Esiste un’affinità fra «fare il
male» e «non opporsi al male» e consiste, secondo Zygmunt Bauman, nella
«disperata negazione della colpa». La domanda che accomuna le due situazioni
è questa: «Che cosa ne facciamo della nostra conoscenza del dolore degli altri
e che cosa opera in noi questa conoscenza?».
Il nostro mondo attuale ci espone
in modo massiccio alle sofferenze altrui e al contempo ci espone ad esse.

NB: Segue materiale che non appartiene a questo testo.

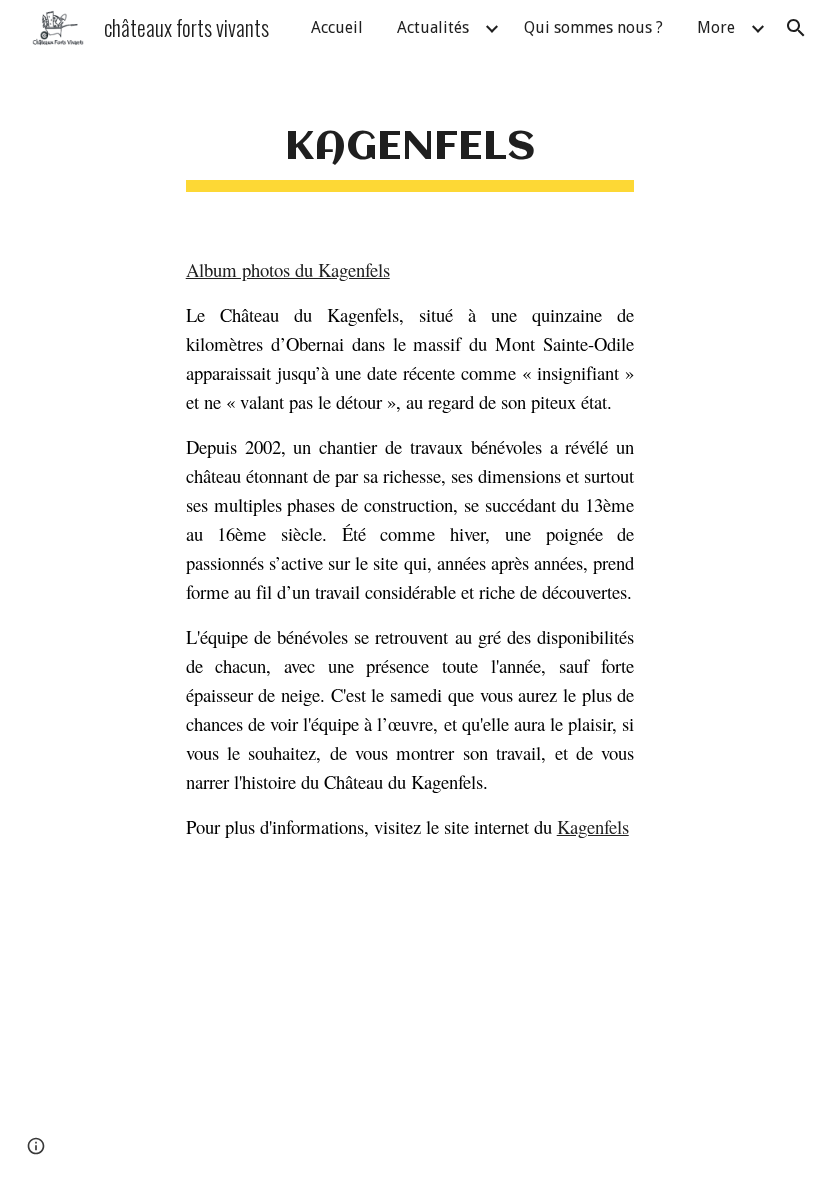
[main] (410, 142)
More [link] (716, 27)
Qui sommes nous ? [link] (593, 27)
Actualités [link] (433, 27)
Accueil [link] (337, 27)
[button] (796, 28)
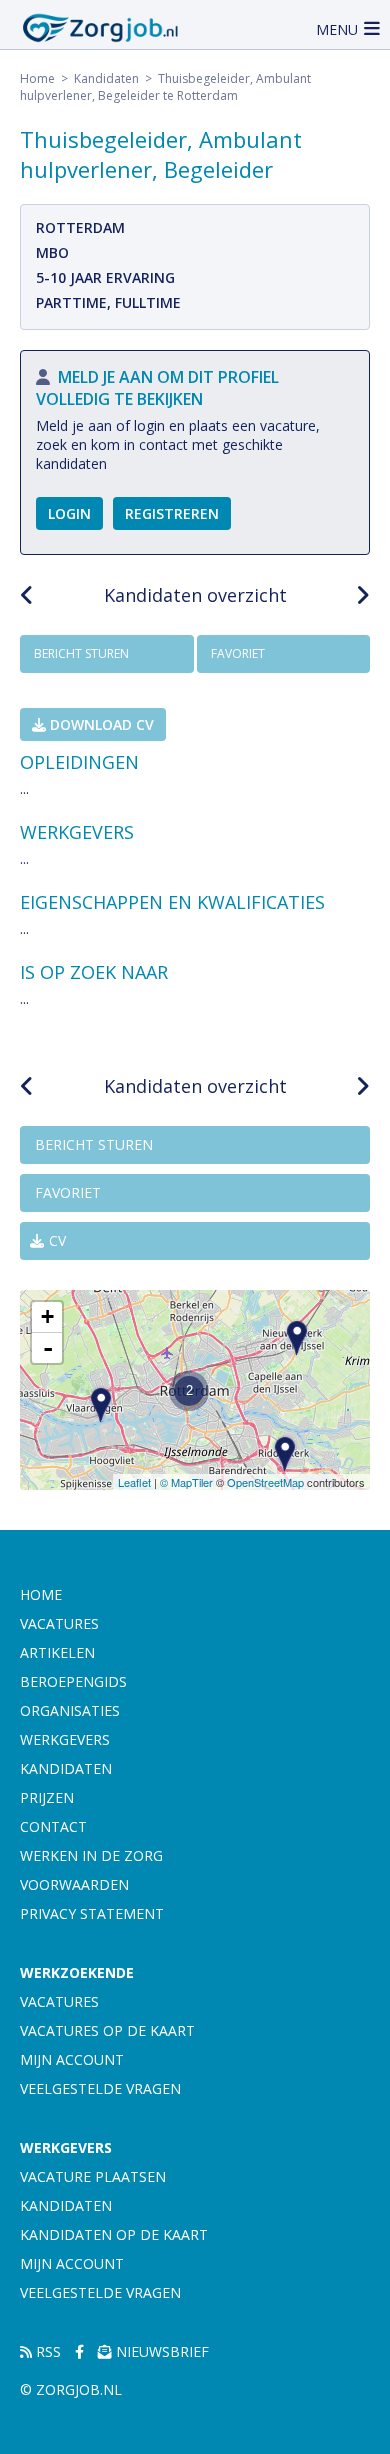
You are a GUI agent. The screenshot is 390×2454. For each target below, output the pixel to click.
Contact (53, 1826)
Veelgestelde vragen (100, 2088)
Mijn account (72, 2059)
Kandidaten (106, 78)
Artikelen (57, 1652)
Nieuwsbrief (160, 2351)
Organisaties (70, 1710)
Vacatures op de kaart (107, 2030)
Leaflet (134, 1482)
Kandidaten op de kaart (114, 2234)
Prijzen (47, 1797)
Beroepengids (73, 1681)
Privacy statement (92, 1913)
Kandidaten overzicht (195, 595)
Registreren (172, 513)
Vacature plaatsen (93, 2176)
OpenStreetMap (265, 1482)
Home (37, 78)
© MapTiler (186, 1482)
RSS (46, 2351)
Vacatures (59, 1623)
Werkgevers (65, 1739)
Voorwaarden (74, 1884)
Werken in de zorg (91, 1855)
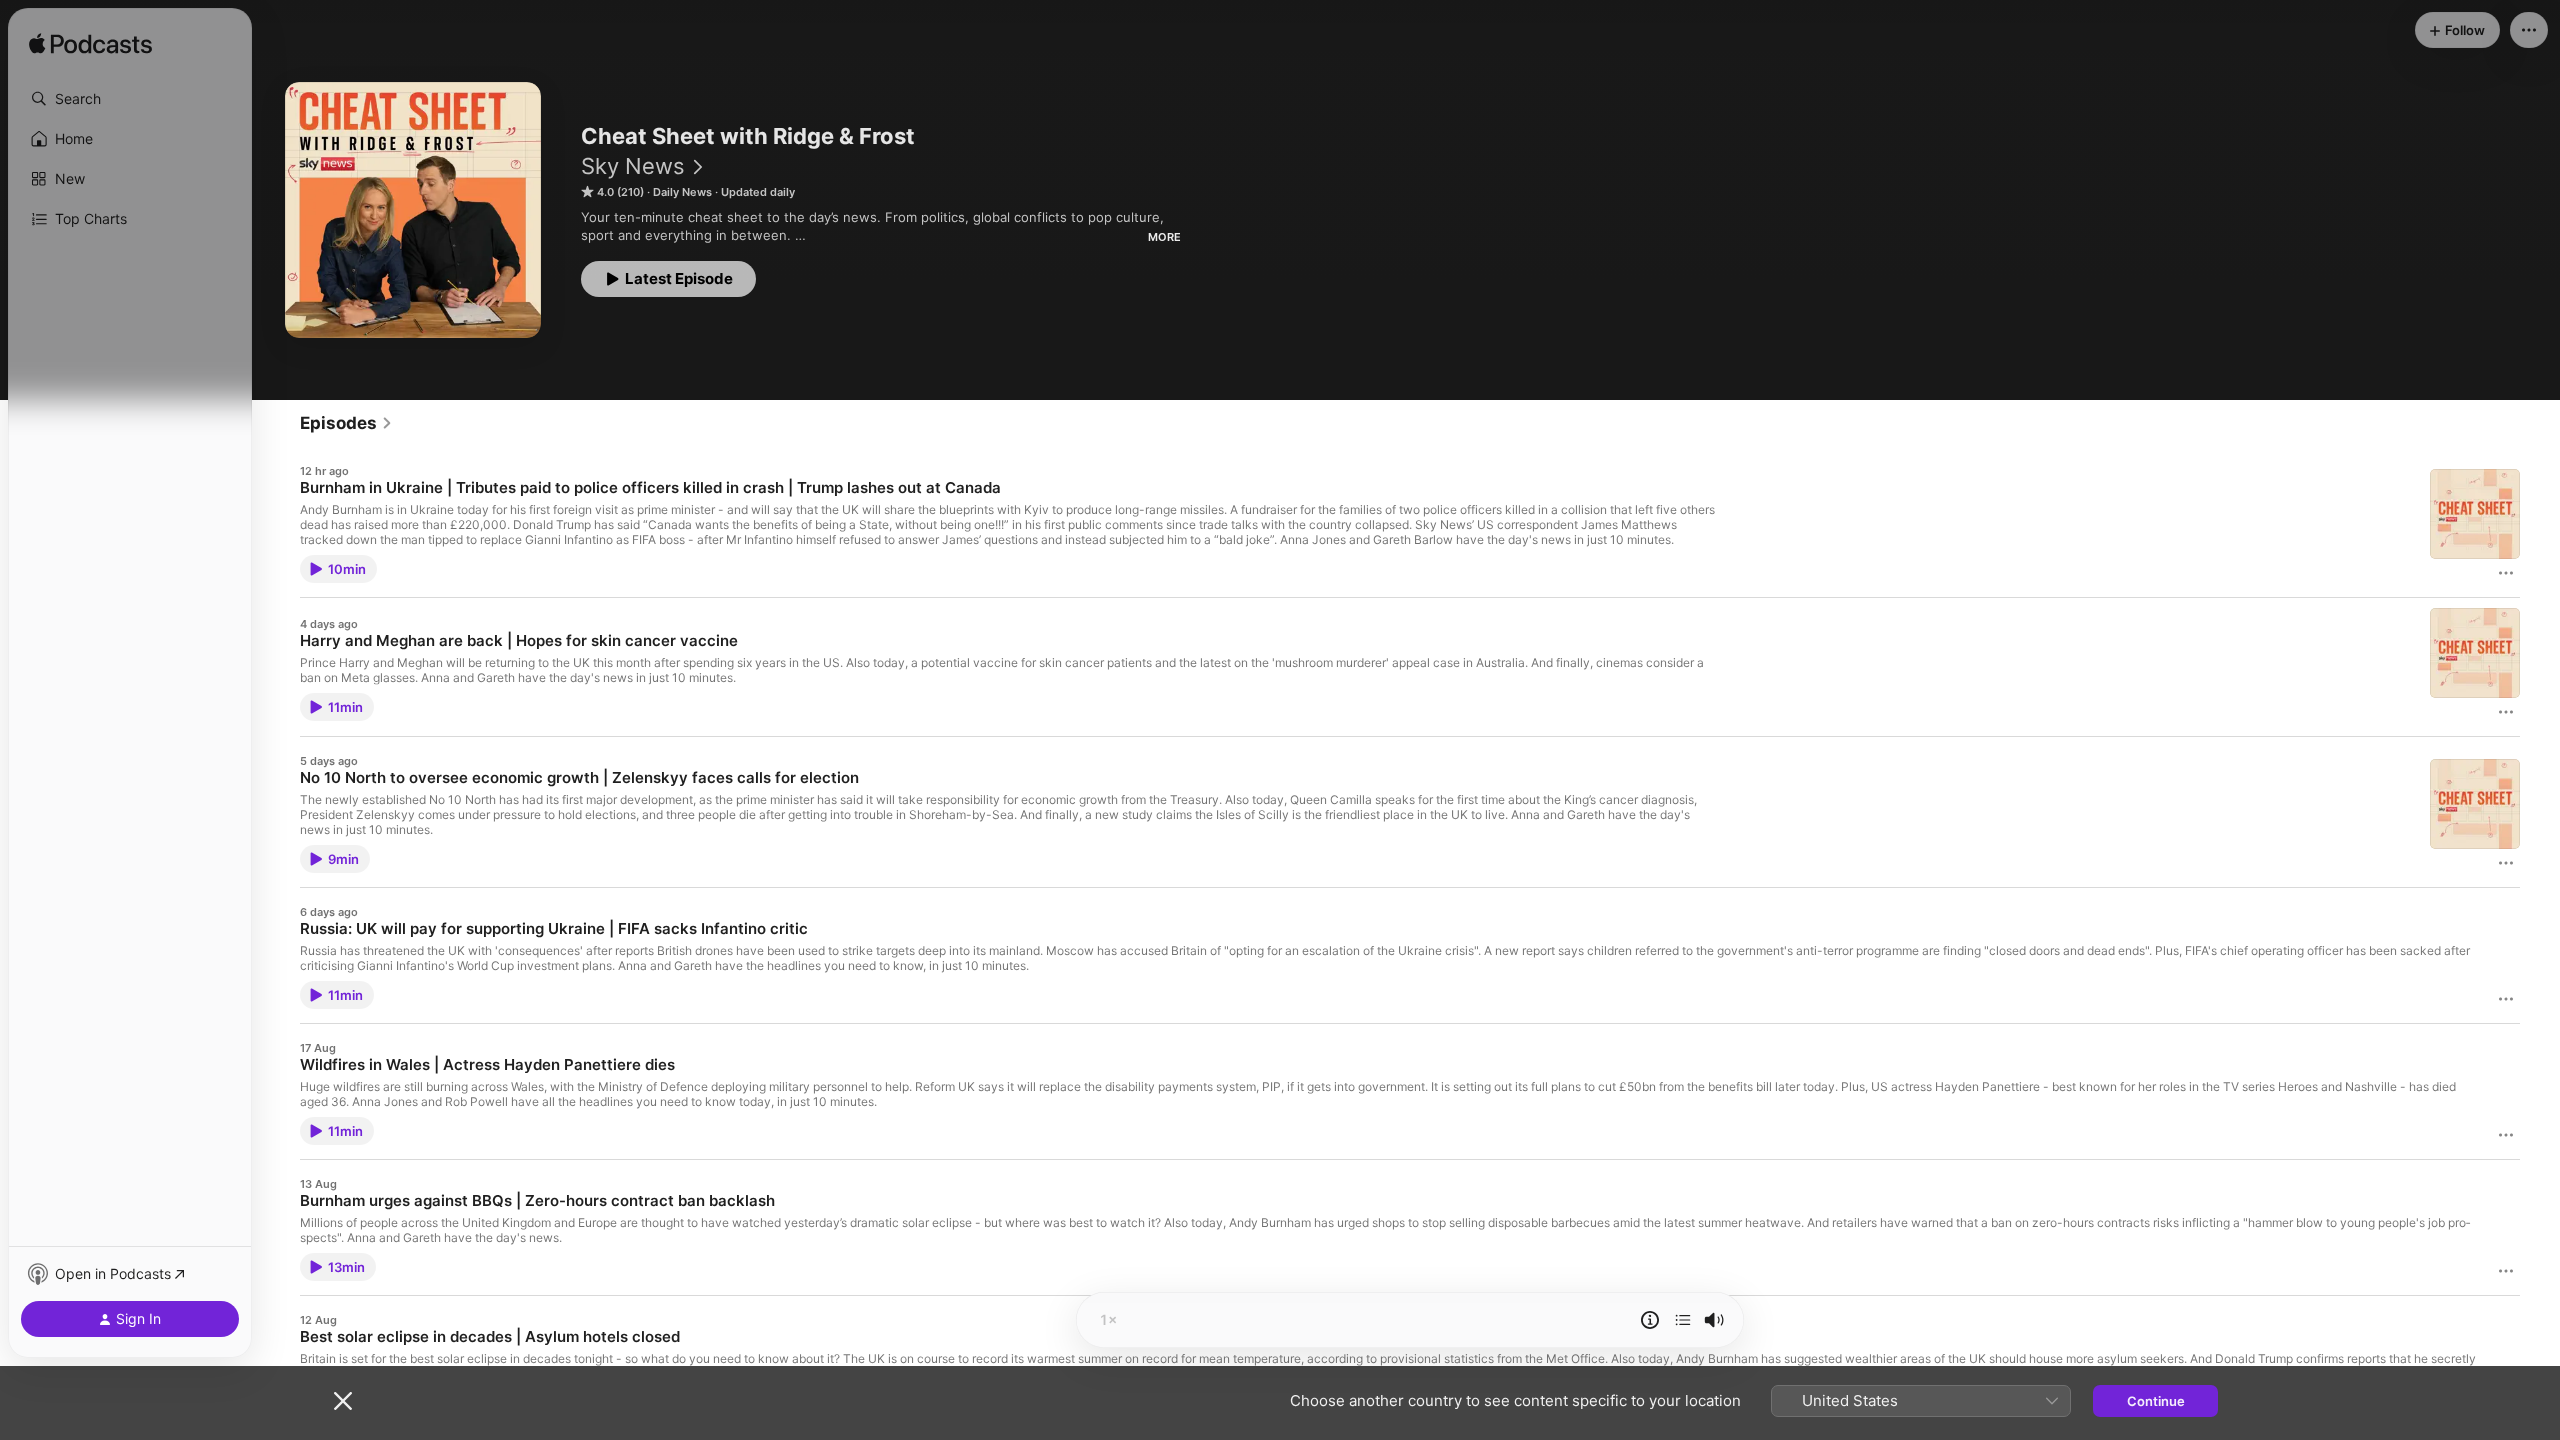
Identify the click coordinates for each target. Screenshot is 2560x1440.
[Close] (343, 1401)
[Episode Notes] (1650, 1320)
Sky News (633, 166)
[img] (90, 45)
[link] (346, 423)
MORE (1164, 237)
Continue (2156, 1401)
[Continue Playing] (1683, 1320)
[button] (130, 99)
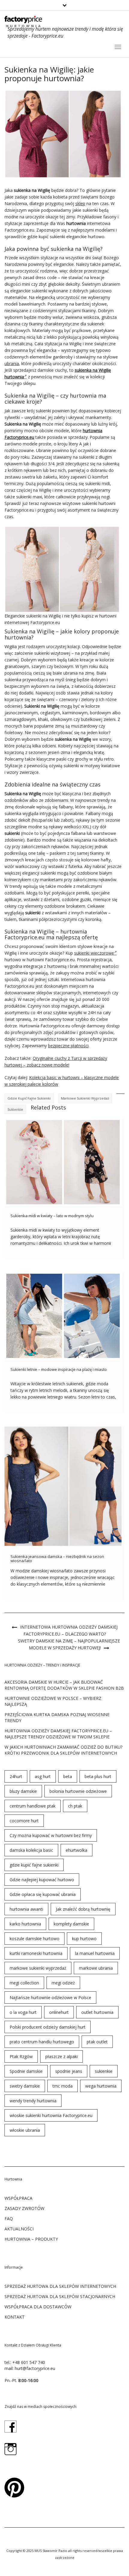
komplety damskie (71, 1924)
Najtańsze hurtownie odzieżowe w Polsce (50, 1997)
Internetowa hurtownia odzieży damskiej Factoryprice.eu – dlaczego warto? (69, 1630)
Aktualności (19, 2229)
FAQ (8, 2218)
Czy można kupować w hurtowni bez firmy (51, 1835)
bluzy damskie (23, 1791)
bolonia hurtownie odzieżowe (78, 1791)
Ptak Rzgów (21, 2056)
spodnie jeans (68, 2071)
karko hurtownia (25, 1924)
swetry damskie (25, 2086)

L’informazione su male subìto nel mondo è subitaneo. Il dolore di tutti è
disponibile a tutti dato che «l’accesso d’informazione ha smesso di avere
bisogno persino della vicinanza a una presa telefonica». Non esistono più
distanze. Per questo, secondo Bauman, siamo ormai tutti «spettatori». Il
libretto Il
secolo degli spettatori. Il dilemma globale della sofferenza umana
edito dalle Edizioni Dehoniane di Bologna offre l’analisi di questo stato.
Lo stato di spettatori ci rende
testimoni del dolore e della sofferenza, ma ci impone in un secondo luogo
l’inevidente esigenza di «discolparci e di giustificarci». Si tratta, nel
linguaggio di Karl Jaspers, non tanto di una colpa morale, ma di una «colpa
metafisica». Quest’ultima esiste «ogni qual volta la solidarietà umana si
arresta di colpo di fronte ai suoi limiti assoluti, di fatto infiniti». In modo
simile, seppure utilizzando un linguaggio diverso, Emmanuel Lévinas afferma la
solidarietà umana assoluta quale pietra angolare della moralità basata sul
postulato della «incondizionalità della responsabilità umana per l’Altro».
Il dramma è che lo spettacolo
della sofferenza mediatizzata è divenuto ormai, per utilizzare il lessico di
Keith Tester, «una nuova tradizione» e, come tutte le cose tradizionali,
perde il suo effetto di traumatizzarci, perché diventano «aproblematiche dalla routine
quotidiana e dall’abitudine». A questo si aggiunge un altro effetto di tragica
portata: i residenti della telecittà si stancano di queste novità e del
loro ripetersi come se fossero una parte dello show surreale di reality.
Più che suscitare sensibilità, la mediatizzazione del dolore porta con il tempo
a una sua anestetizzazione. Ma questa insensibilità dell’abitudine non nega la
gravità di un fatto che Bauman dipinge eloquentemente: «Anche se comodamente
seduti al sicuro nei nostri soggiorni, guardiamo da vicino persone morire a
causa della carestia o della crudeltà degli altri. Il nostro sé morale viene
quotidianamente avvicinato e molestato, spronato, sfidato e sollecitato a
reagire. Il problema è che dal momento in cui la circolazione delle
informazioni sulla nostra e altrui condizione diviene sempre più efficace, non
si può dire altrettanto della nostra capacità di azioni eticamente ispirate».
A questa situazione Bauman
propone delle soluzione biografiche e delle soluzioni sistemiche che consistono
primariamente nel riconoscere il male incalcolabile di cui l’umanità è capace e
combatterlo senza paura e senza compromessi. Nelle parole del filosofo polacco:
«Tocca agli spettatori lottare per trasformarsi in attori e rispondere a questa
domanda, essere essi stessi la risposta».